Passage to read:
********************

The space constraints associated with heavy-duty high power density engines
are further illustrated with reference to FIG. 2, which shows the reduced
diameter bore 10 from the top. In FIG. 2, the fuel injector 12 shares the
area directly above the cylinder bore 10 with two pairs of valve
assemblies 14, 16 (two intake and two exhaust valves). Again, because the
valve assemblies 14, 16 and the fuel injector 12 extend generally
perpendicular to the cross-sectional area of the cylinder bore 10, the
area allowed for each valve assembly 14, 16 is severely constrained. As
may be appreciated, it is not practical to reduce the size of the fuel
injector 12. To enable the four valve assemblies 14, 16 and the fuel
injector 12 to fit within the allocated space above each cylinder bore 10,
the corresponding cross-sectional area of the valve assemblies 14, 16 must
be reduced.
One valve assembly, corresponding either to an intake valve 14 or an
exhaust valve 16, is shown in FIG. 3. For purposes of the following
description, the valve assembly in FIG. 3 will be referred to as an intake
valve 14, but it should be understood that the following description
applies to exhaust valves as well.
In general, the components that most contribute to the cross-sectional area
of the valve assembly 14 include a valve stem 20, a valve guide 22, and a
valve spring 24. In addition, the valve assembly further includes a valve
stem seal 26 and a valve stem seal retainer 28. When assembled, the valve
stem 20 is seated in and surrounded by the annular valve guide 22. In
reducing the cross-sectional area of the valve assembly 14, it is
generally not possible to reduce the outer diameter of the valve stem 20
for structural reasons. Instead, reducing the outer diameter of both the
valve guide 22 and the valve spring 24 achieves most of the
cross-sectional area reduction. However, reducing the outer diameter of
the valve guide 22 results in a relatively thin-walled valve guide. It is
possible that the length of the valve guide 22 might be increased to
provide effective support for the valve stem 20. Unfortunately, increasing
the length of the valve guide 22 results in more of the valve guide
projecting above the engine head, which would require a deeper stamping
operation to fabricate the valve stem seal retainer 28. Even if the length
of the valve guide 22 is not increased, however, it is relatively
difficult for the valve stem seal 26 to remain in constant contact with
the outer circumference 30 of the valve stem 20, and also with the top
portion 32 of the valve guide 22 while at the same time remaining free
from interference from the valve spring 24. As seen in FIG. 3, the valve
stem seal 26 is supported by the valve stem seal retainer 28. Generally,
when the valve guide 22 projects upwardly a relatively large amount, the
valve stem seal retainer 28 includes at least two pieces, including an
upper portion for fixing the valve stem seal in place and a lower portion
for preventing migration of the upper portion when the valve stem 20
reciprocates during engine operation. The lower portion may also include a
flange for supporting a lower end of the valve spring 24.

********************

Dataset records
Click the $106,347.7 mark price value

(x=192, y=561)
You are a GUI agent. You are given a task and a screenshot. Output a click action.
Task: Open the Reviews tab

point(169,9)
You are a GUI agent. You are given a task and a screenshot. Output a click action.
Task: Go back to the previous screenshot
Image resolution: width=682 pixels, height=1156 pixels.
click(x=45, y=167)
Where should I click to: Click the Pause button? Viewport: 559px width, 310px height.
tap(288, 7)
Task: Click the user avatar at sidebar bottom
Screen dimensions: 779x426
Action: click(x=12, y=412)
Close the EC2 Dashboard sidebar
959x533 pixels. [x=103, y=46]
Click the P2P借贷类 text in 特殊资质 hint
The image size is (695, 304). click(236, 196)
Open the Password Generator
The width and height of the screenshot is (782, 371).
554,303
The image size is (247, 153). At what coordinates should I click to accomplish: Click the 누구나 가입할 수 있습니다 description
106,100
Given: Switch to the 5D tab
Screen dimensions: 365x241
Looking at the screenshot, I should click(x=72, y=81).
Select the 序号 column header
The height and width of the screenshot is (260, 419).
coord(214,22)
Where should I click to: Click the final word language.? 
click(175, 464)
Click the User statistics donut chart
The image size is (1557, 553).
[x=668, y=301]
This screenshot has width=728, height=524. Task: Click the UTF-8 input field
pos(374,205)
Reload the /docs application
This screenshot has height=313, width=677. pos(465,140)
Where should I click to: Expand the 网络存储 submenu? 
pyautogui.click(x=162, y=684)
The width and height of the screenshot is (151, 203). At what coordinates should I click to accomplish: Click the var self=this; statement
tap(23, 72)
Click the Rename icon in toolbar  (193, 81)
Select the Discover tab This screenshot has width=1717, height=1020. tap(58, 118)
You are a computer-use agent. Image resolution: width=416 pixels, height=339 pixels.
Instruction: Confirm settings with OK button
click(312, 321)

********************

Objectives:
A - According to the passage on engine valve assemblies, which three components contribute most to the cross-sectional area of a valve assembly?
B - Extend the passage on engine valve assemblies by writing what comes next after its final sentence.
These records have no connection to the passage on engine valve assemblies.

Answer list:
A - The valve stem, the valve guide, and the valve spring.

B -
However, a multiple piece valve stem seal is inappropriate when
cross-sectional area of the valve assembly is critical. Instead, according
to the present invention, an annular integral valve stem seal retainer 28
is shown having upper and lower portions 34, 36 respectively. The upper
portion 34 of the valve stem seal retainer 28 supports and is bonded to
the elastomeric valve stem seal 26 along an outer circumference 38
thereof. The inner diameter D.sub.1 of the retainer upper portion 34 is
less than the inner diameter D.sub.2 of the retainer lower portion 36 so
that the valve stem seal 26 is firmly biased radially inwardly to make
contact with the outer circumference 30 of the valve stem 20. The lower
portion 36 of the valve stem seal retainer 28 further includes a radially
outwardly projecting annular flange 40 that acts to locate the retainer 28
against the upper surface 42 of the cylinder head 44. An upper surface 46
of the flange 40 acts as a seat for a lower end of the valve spring 24. By
including the flange 40 with the valve stem seal retainer 28, the valve
seal may be fabricated and installed as a single subassembly comprising
the valve stem seal 26, the valve stem seal retainer 28, and the spring
24. The sealing subassembly is easier to install, especially given the
space constraints above the cylinder bore as described above.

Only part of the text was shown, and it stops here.